Copy every line from the records below that holds the word "computer".

== EXTRACTED DATA

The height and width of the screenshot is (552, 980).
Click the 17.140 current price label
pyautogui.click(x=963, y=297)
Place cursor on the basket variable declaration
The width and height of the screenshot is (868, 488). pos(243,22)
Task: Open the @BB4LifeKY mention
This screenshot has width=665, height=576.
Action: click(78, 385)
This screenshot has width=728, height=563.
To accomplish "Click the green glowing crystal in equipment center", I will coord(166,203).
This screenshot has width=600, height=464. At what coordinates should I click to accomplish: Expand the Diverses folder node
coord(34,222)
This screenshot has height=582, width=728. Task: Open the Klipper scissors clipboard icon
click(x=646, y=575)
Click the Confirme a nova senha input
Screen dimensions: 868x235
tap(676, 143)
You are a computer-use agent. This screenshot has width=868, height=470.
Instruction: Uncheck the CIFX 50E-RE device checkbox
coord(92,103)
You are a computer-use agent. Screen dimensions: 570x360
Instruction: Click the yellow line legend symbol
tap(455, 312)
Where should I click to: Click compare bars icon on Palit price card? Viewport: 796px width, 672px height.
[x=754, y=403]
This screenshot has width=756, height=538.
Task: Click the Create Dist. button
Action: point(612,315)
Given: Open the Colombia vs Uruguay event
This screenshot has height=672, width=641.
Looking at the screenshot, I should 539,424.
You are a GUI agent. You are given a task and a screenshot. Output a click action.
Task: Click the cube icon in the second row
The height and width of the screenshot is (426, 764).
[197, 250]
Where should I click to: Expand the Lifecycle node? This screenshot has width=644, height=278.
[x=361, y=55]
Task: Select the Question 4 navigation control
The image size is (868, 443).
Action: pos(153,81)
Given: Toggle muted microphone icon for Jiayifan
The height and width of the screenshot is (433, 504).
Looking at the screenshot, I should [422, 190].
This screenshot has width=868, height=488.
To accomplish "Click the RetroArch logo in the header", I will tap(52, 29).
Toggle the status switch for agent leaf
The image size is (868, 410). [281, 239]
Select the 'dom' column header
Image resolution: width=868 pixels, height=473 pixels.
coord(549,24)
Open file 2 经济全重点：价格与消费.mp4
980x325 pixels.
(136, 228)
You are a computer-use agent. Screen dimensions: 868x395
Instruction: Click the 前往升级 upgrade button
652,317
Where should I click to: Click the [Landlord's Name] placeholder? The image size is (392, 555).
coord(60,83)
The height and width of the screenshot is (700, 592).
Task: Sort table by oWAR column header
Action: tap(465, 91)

====

* _EXERCISE SOLUTION_
You are a computer-use agent. This screenshot has width=868, height=470.
You are a computer-use agent. Screen dimensions: 570x360
You are a computer-use agent. Screen dimensions: 868x395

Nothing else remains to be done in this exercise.